Update the listing between the lines holding "The height and" and "Action: click(x=86, y=472)", inclusive, so that "flask" replaces "beaker" and nothing else changes. Give back only those lines, without the pictures.

SOURCE RECORDS.
start

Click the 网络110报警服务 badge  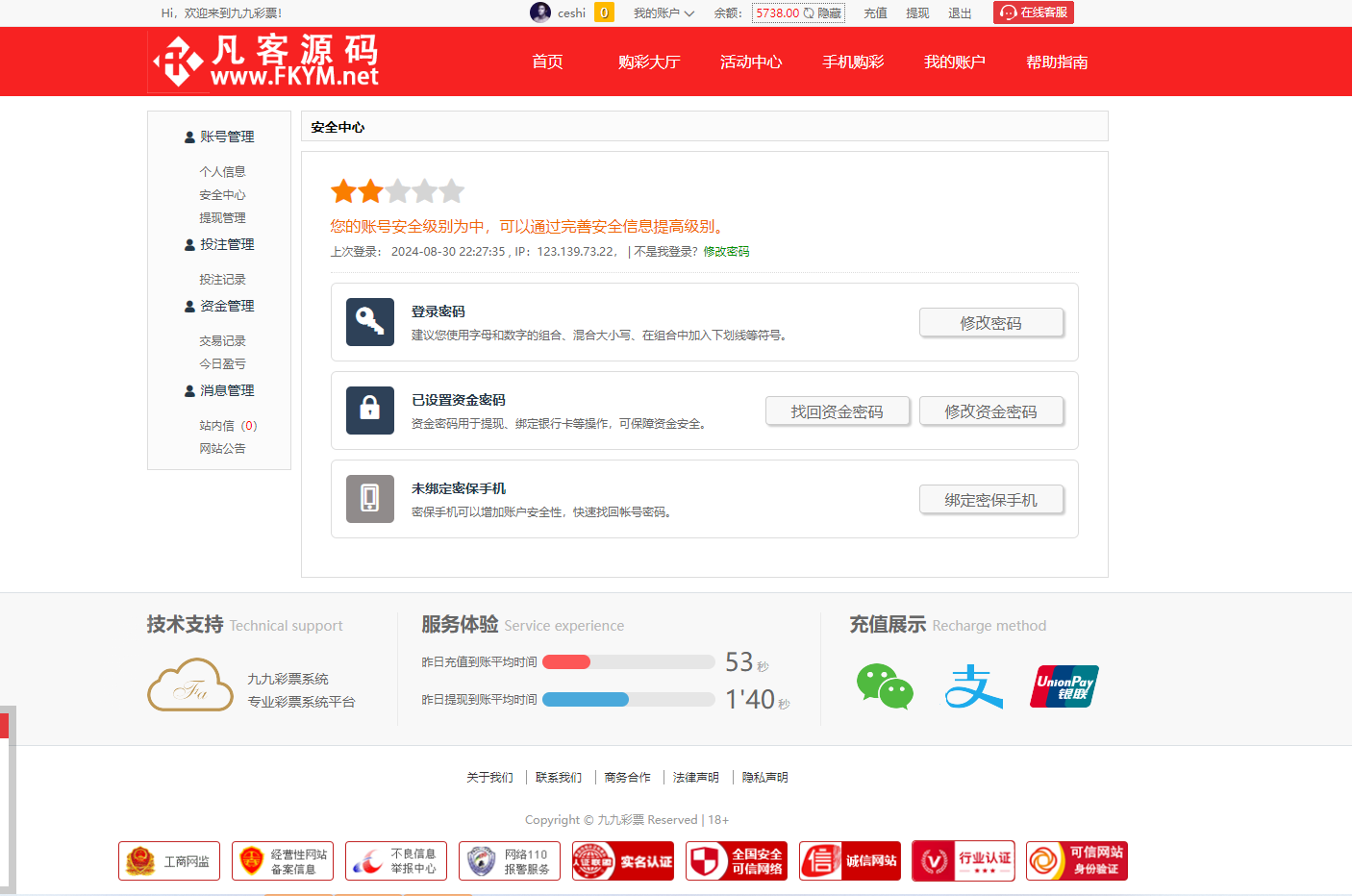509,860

end
start

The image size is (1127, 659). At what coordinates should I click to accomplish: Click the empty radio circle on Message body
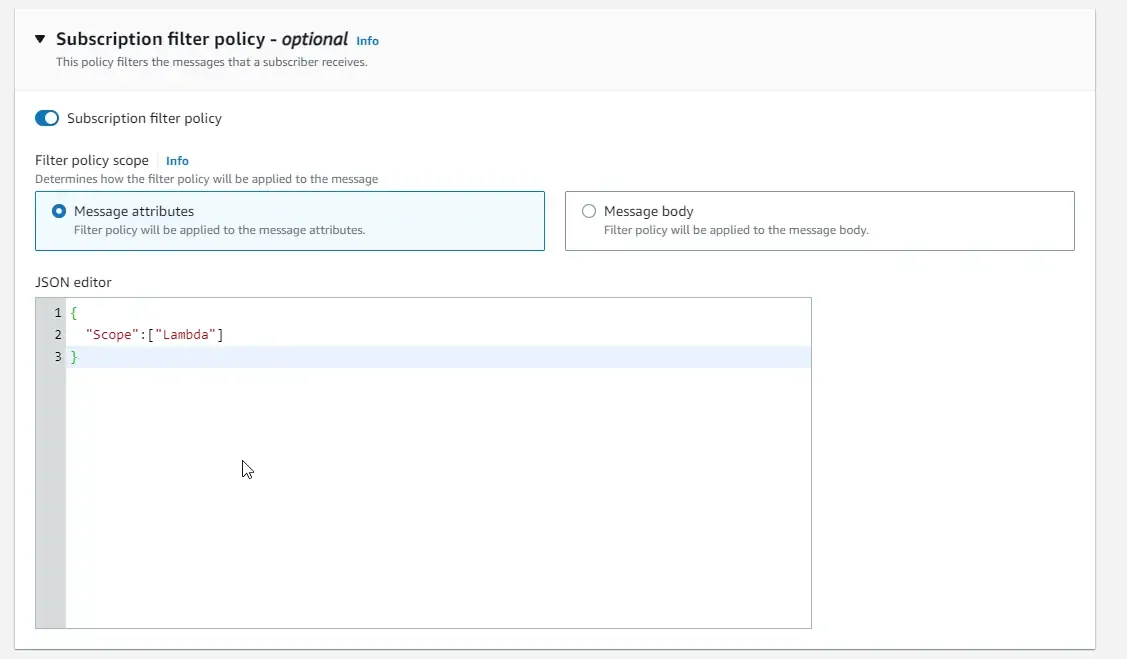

end
start

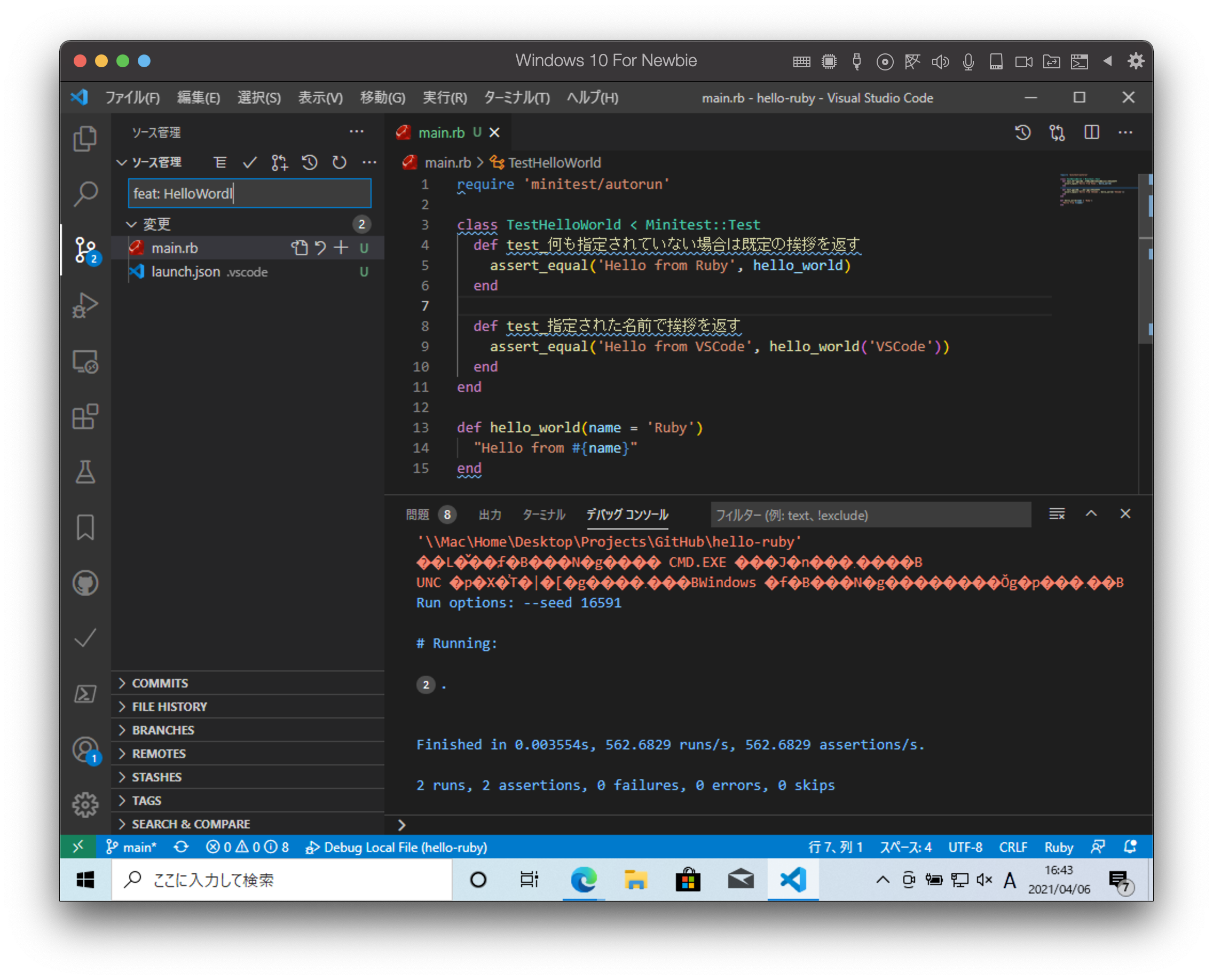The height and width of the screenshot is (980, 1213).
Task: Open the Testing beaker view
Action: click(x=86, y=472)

end

THE RESPONSE.
The height and width of the screenshot is (980, 1213).
Task: Open the Testing flask view
Action: click(x=86, y=472)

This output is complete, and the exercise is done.